▶ WHAT IS EXPECTED:
Go through the entries below. Copy out every line that contains "computer".

____ EXTRACTED DATA

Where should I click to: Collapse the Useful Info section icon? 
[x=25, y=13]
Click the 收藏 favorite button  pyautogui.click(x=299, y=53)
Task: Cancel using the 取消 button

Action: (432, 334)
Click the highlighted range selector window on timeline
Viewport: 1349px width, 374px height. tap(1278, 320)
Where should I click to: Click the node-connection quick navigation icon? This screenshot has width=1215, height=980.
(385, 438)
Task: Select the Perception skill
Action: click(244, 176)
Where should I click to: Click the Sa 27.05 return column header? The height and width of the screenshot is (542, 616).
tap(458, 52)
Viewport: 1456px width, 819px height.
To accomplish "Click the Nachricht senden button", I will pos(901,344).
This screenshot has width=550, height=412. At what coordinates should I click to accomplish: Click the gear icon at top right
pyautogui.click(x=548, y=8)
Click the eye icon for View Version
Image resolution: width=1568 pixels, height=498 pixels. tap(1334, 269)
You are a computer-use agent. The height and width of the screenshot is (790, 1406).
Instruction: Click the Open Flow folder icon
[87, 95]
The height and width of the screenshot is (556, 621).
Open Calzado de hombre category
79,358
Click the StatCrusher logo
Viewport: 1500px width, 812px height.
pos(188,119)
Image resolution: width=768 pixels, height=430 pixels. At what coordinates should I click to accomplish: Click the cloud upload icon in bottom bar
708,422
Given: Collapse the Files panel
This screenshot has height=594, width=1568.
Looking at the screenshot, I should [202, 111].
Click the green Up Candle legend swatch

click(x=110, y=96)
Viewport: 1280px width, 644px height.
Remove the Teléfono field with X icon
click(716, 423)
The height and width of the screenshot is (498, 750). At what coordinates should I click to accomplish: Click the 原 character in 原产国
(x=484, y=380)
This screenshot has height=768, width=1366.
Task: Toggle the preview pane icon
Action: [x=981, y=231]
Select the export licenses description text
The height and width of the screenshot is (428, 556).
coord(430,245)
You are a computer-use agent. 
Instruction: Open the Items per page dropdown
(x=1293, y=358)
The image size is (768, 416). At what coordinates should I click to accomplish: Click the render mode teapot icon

________

▶ EXERCISE OUTPUT:
You are a computer-use agent. The height and width of the screenshot is (790, 1406).
You are a computer-use agent. 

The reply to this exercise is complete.